Both protons and carbon ions can treat complexly shaped tumors such as those growing around the spinal cord, where a dose distribution that has a hole in the center can be created, says Jäkel. Carbon-ion beams can be more precisely shaped. Other cancers where carbon treatment is indicated in Germany include skull and brain tumors and a type of salivary-gland tumor.
In Japan, carbon-ion treatment is indicated for a long list of tumors. As of March, of the 14 000 patients that were treated with carbon ions at the Chiba center, prostate cancer was by far the most common, followed by bone and soft tissue, lung, head, neck, lacrimal, pancreatic, and liver cancers and postoperative recurrences of rectal cancers. Prostate cancer, for one, generally responds very well to conventional radiation therapy.
Lidestri notes that 50% of all current cancer patients will receive some form of radiation therapy, and about 15–20% of them are candidates for proton therapy, he says. About 12–13% of proton candidates might better benefit from carbon ions, he estimates. “I’m very careful to say that carbon-ion therapy isn’t a silver bullet. It’s just a different tool.”
One tantalizing implication from Japan’s positive results with pancreatic-cancer patients is an observed long-term reduction in metastasis. “The relatively long time from first diagnosis implies that carbon ions are doing something that’s improving the metastatic disease problem,” says Brenner. “In general, radiotherapy is aimed at the primary tumor, and the goal is to eradicate the tumor cells. If carbon ions are doing something good in two or three years, that tells us that something different is going on.”
Cancer grows because it can remain undetected by the immune system. In theory, the prevention of metastasis comes from the carbon-ion-induced double-strand breaks, which somehow create a new signaling path for the immune system to recognize cancer cells throughout the body, says Beltran.

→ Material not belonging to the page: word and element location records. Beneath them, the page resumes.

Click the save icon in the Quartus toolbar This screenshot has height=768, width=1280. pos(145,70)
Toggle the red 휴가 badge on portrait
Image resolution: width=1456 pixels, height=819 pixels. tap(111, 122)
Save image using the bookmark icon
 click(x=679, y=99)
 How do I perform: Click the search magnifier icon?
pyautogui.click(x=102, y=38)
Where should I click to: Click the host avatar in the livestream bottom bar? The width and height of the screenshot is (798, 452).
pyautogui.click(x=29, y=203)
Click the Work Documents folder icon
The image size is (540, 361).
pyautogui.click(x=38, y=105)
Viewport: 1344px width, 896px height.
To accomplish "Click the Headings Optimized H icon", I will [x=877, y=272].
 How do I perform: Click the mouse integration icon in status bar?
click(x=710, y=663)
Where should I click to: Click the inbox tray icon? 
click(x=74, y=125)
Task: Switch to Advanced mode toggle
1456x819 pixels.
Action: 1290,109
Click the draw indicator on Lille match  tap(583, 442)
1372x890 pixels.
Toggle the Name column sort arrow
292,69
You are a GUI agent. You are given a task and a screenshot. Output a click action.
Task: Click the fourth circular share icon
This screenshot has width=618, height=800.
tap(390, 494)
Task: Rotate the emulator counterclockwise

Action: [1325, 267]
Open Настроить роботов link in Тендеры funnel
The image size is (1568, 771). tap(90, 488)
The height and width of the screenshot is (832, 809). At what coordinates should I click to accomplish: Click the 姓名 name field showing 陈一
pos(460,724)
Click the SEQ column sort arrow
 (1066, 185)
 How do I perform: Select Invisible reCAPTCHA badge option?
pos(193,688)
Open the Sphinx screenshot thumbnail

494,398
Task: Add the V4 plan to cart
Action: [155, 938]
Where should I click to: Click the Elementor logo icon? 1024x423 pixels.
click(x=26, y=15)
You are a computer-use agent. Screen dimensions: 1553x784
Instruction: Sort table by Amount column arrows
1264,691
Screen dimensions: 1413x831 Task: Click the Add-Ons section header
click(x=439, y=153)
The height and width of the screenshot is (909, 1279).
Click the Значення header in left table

But advanced cancer-treatment modalities other than carbon-ion therapy, including nonradiological ones, are also progressing. NCI has devoted “many millions” to support clinical trials comparing protons to photons, notes Buchsbaum, and it is currently funding four grants totaling between $20 million and $25 million over five years for studying helium- and carbon-ion beams in cells and animal models. NCI paid to have heavy-ion beams at Brookhaven and the Italian center qualified for those experiments. “NCI is supportive of carbon therapy; we’ve put a lot of money into the research,” Buchsbaum says.
Nonetheless, he says, carbon ions need to be evaluated in the context of all other treatment types. “The rest of the world hasn’t stood still. There’s [chimeric-antigen-receptor] T-cell therapy, immunotherapy, drug therapy, and better surgery. Carbon therapy isn’t competing in the same world as when Berkeley was doing experiments.”